Assigned task ::
Copy out all the lines in the records that include the word "width".

Listed records ::
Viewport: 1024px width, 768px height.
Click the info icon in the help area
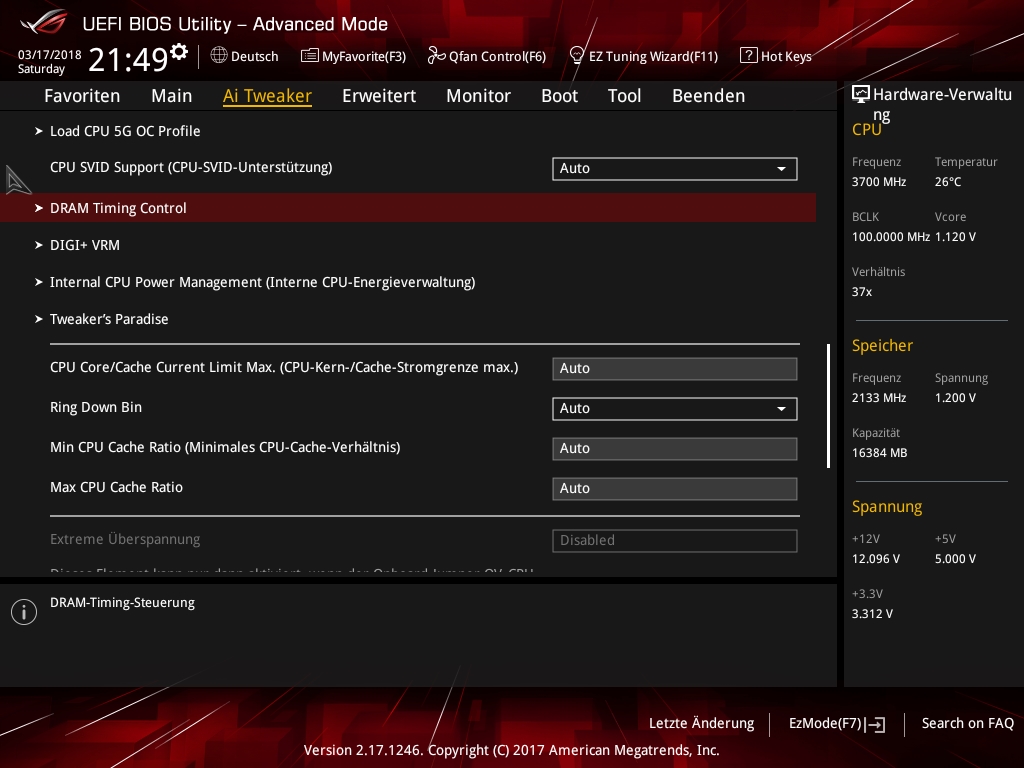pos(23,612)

--

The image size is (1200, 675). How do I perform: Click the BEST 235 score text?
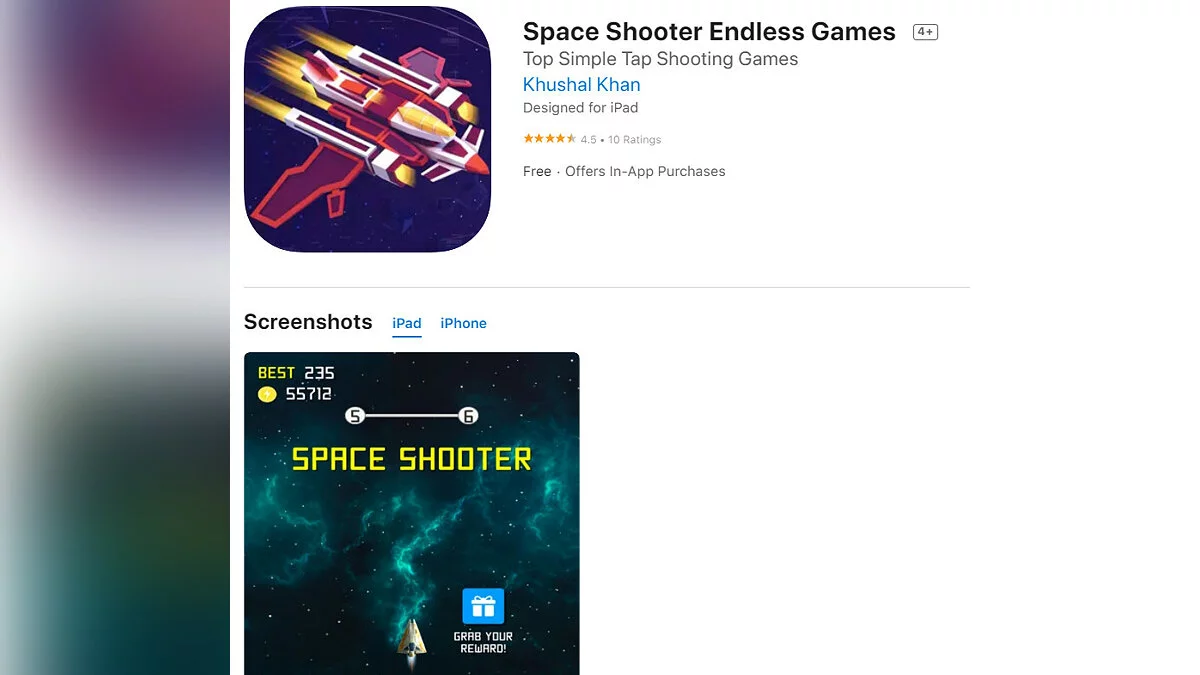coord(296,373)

--

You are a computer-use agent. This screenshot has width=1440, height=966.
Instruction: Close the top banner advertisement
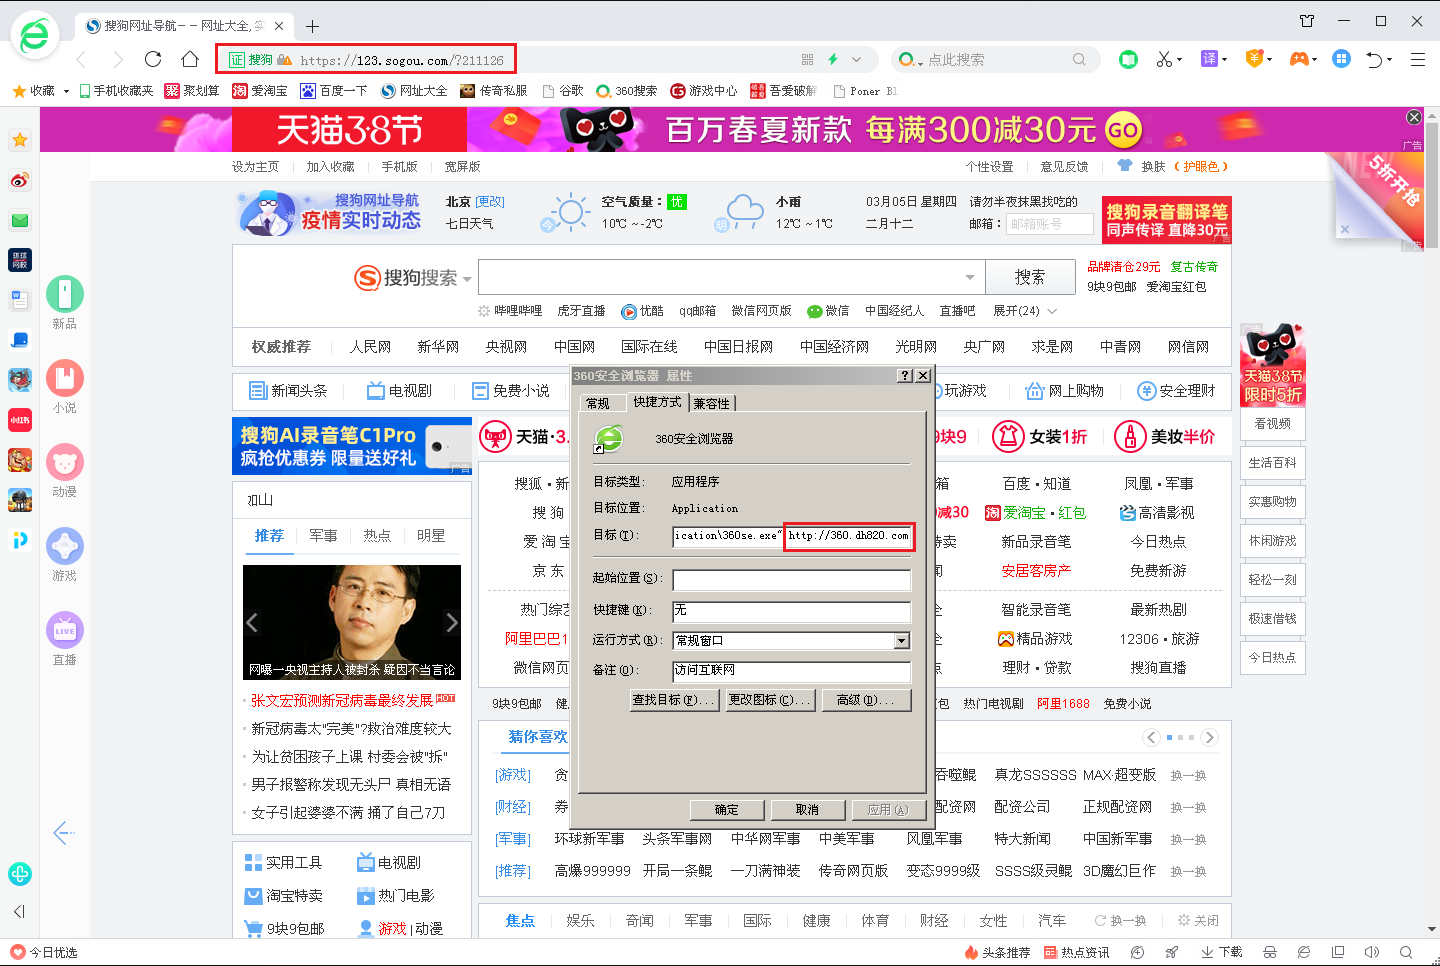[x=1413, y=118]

Response to this task ::
Viewport: 1024px width, 768px height.
You are a computer-use agent. This screenshot has width=1440, height=966.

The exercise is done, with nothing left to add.